List Info

Thread: "ocaml_beginners"::[] A question




"ocaml_beginners"::[] A question
country flaguser name
United States
2007-02-21 16:01:35

Hello,
would you help me with a problem I want to solve,
This problem is about how to program an anagram using ocaml ..
?

__._,_.___
.

__,_._,___
Re: "ocaml_beginners"::[] A question
country flaguser name
United States
2007-02-21 16:07:38

carla.gonzalo wrote:
> would you help me with a problem I want to solve,
> This problem is about how to program an anagram using ocaml ..

Maybe you should give it a shot, then if you have trouble, post your
code/algorithm here for suggestions.

__._,_.___
.

__,_._,___
Re: "ocaml_beginners"::[] A question
country flaguser name
United Kingdom
2007-02-21 16:25:02

On Wednesday 21 February 2007 22:01, carla.gonzalo wrote:
> Hello,
> would you help me with a problem I want to solve,
> This problem is about how to program an anagram using ocaml ..
> ?

Off the top of my head:

Take a dictionary of words:

val dictionary : string list

Make a hash table that maps the sorted chars in the word onto the word itself:

let map = Hashtbl.create (List.length dictionary)

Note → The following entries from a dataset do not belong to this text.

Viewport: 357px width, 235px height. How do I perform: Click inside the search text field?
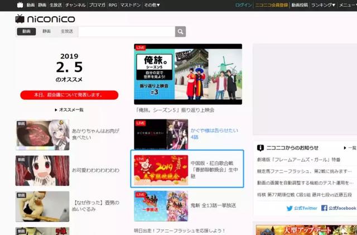coord(127,31)
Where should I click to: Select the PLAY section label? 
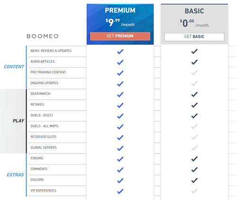coord(18,121)
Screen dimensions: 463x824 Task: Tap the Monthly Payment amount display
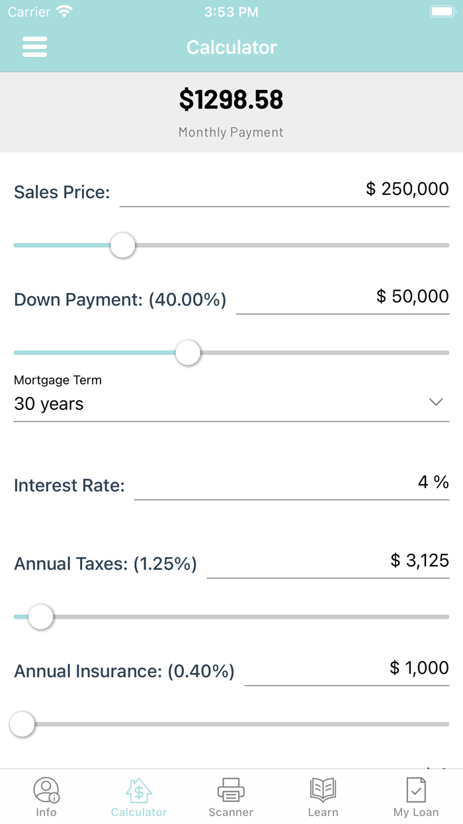click(231, 100)
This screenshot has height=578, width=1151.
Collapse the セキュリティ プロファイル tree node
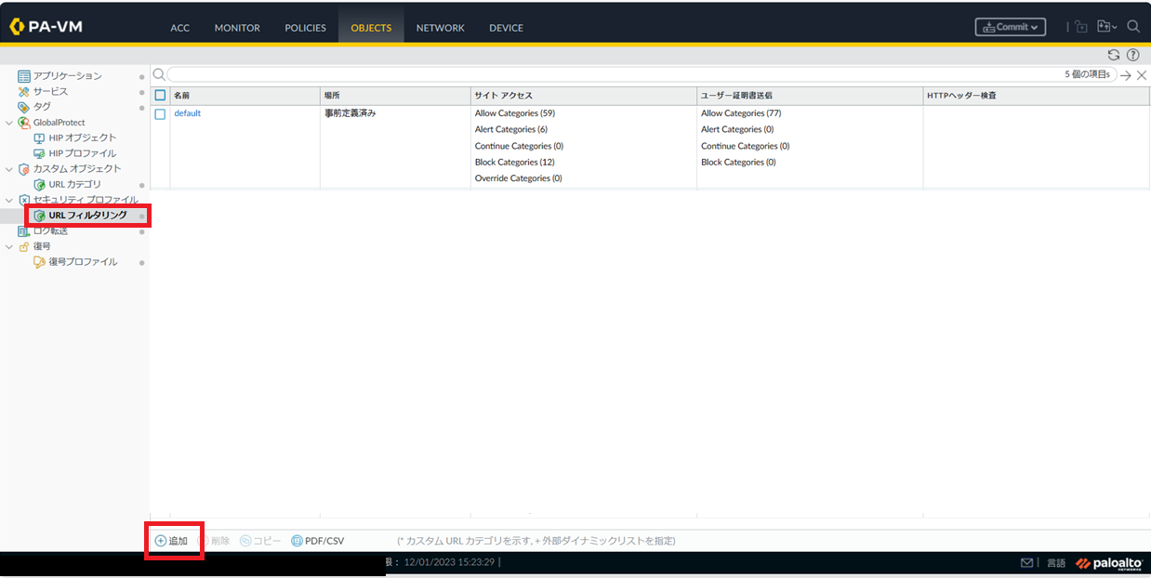(9, 200)
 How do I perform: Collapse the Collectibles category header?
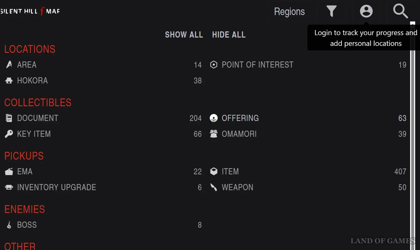point(38,103)
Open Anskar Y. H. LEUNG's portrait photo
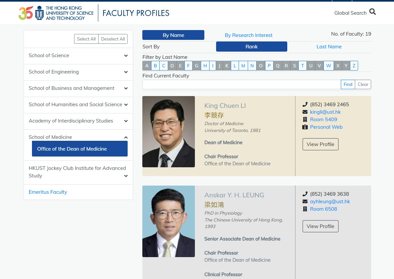The image size is (394, 279). 168,222
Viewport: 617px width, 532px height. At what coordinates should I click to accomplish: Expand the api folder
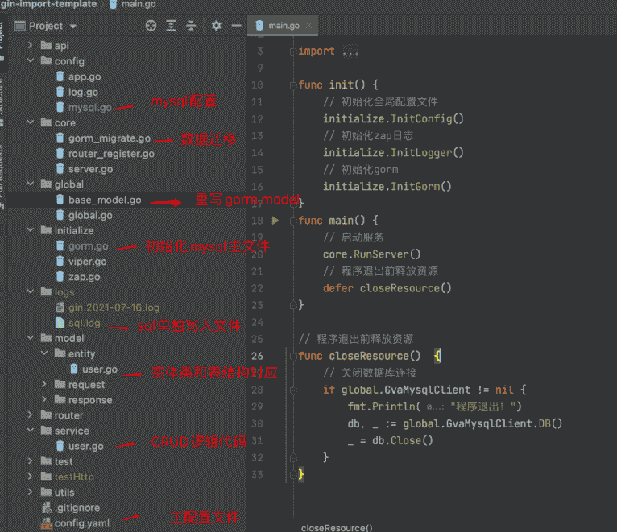click(31, 46)
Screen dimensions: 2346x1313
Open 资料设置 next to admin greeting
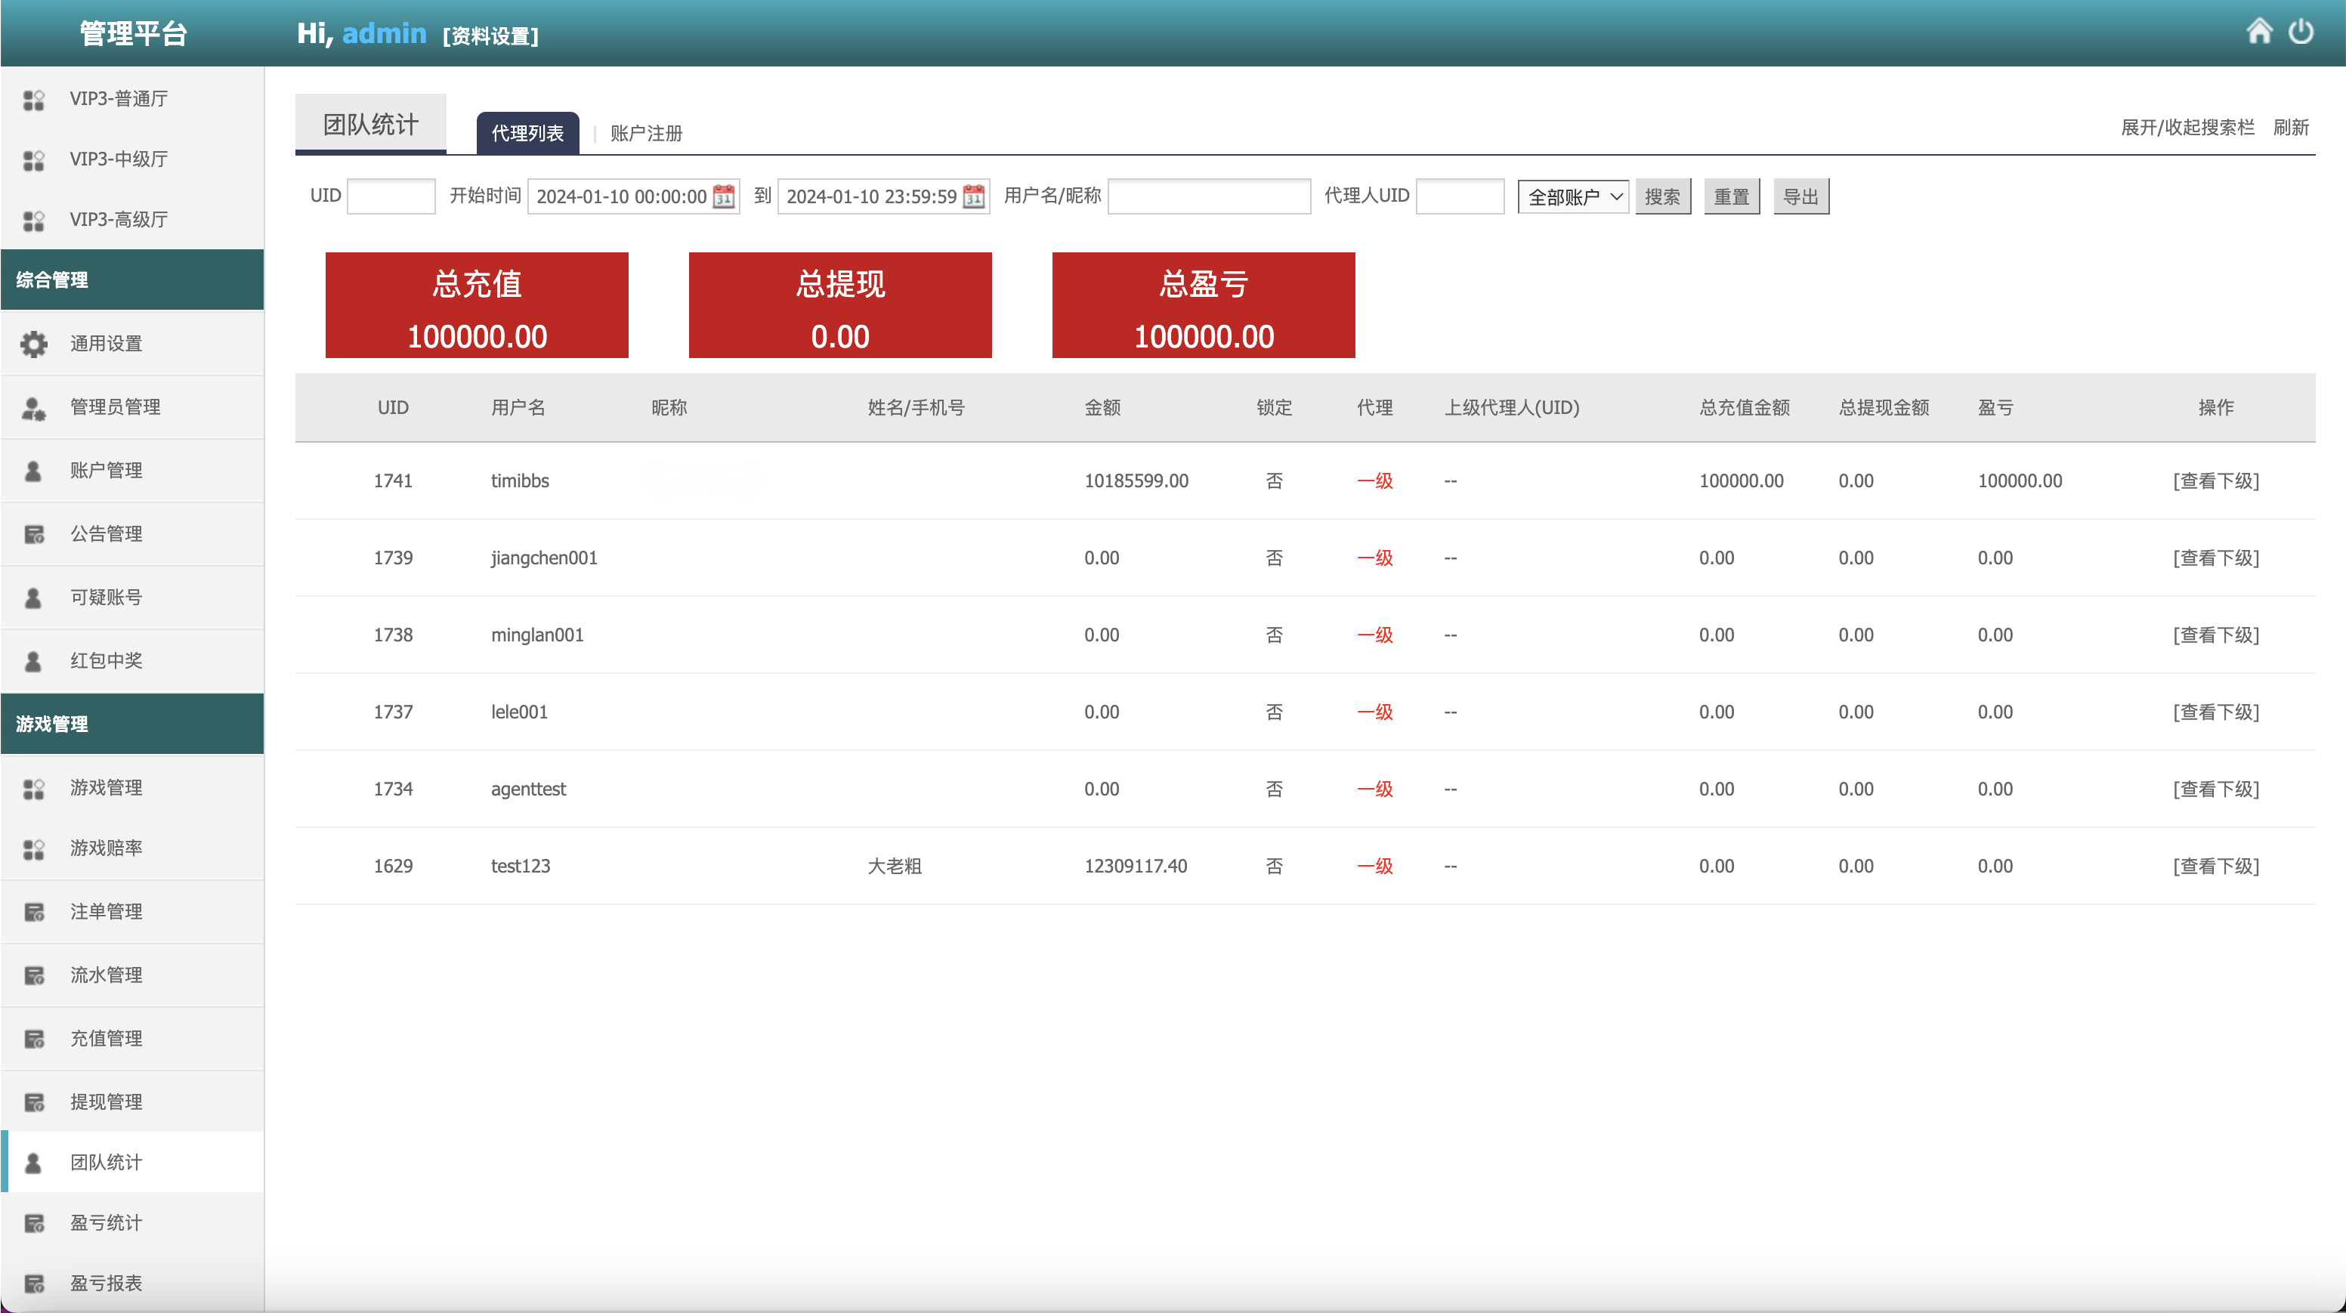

Convert a string into an array of characters:

let array_of_string string =
Array.init (String.length string) (String.get string)

Sort the characters in a word:

let sort word = Array.sort compare (array_of_string word)

Build the hash table:

let () = List.iter (fun word -> Hashtbl.add map (sort word) word) dictionary

Find anagrams by searching the hash table for words containing the same
letters:

let anagrams_of_word word = Hashtbl.find_all map (sort word)

--
Dr Jon D Harrop, Flying Frog Consultancy Ltd.
OCaml for Scientists
http://www.ffconsultancy.com/products/ocaml_for_scientists

__._,_.___
.

__,_._,___
RE: "ocaml_beginners"::[] A question
country flaguser name
United States
2007-02-22 13:29:43

Array.sort is in-place, returning unit.

# let sort word = let a = array_of_string word in Array.sort compare a; a;;
val sort : string -> char array = <fun>;
# sort "asdf";;
- : char array = [|'a'; 'd'; 'f'; 's'|]

Now if you wanted a scrabble-cheat type program (all "partial-anagrams" of
given letters), you might use a different approach. I ended up scanning the
entire word list and counting occurrences of each character, returning only
words with the proper counts based on optional (lower-case) and required
(upper-case) letters and blanks.

(Ocaml programmers might do well to ignore the rest of this message, about
my "anagram.c" program.) My algorithm is probably overly-complex or poorly
coded and a case of premature optimization. Unfortunately, it's also a
linear search. If only I could form a tree of words containing each letter,
then linked to words containing any two letters...... It would grow huge,
I'm afraid. There are too many combinations of letters. Building the tree
would take immense resources, perhaps more time and RAM than in the
world...looks to me like only a linear search could work.

Anyway, my algorithm;

Searching for "caddy" finds words with any of C or A or D or Y in them... I
initialize my optional (lowercase) letter-counts array with
[|1;0;2;1;0;0;0;...;1;0|], required (uppercase)-letter counts with all 0s,
and blank count set to 0, then decrement my optional letter-counts as I
iterate over the letters in the dictionary word, or decrement the blank
count if I hit a letter in the dictionary word which is not found, and
consider a word to be matching if each letter is found and all required
letters are found, as can be seen in the last few lines of the function
below.

It was a bit inefficient in that I reinitialize the counts for the search
word in each call to this function, so I did a non-threadsafe caching of the
last word searched, since my calling function in the program passed the same
word repeatedly.

[ Ick yuck gag .. I know, horrible C code below... ]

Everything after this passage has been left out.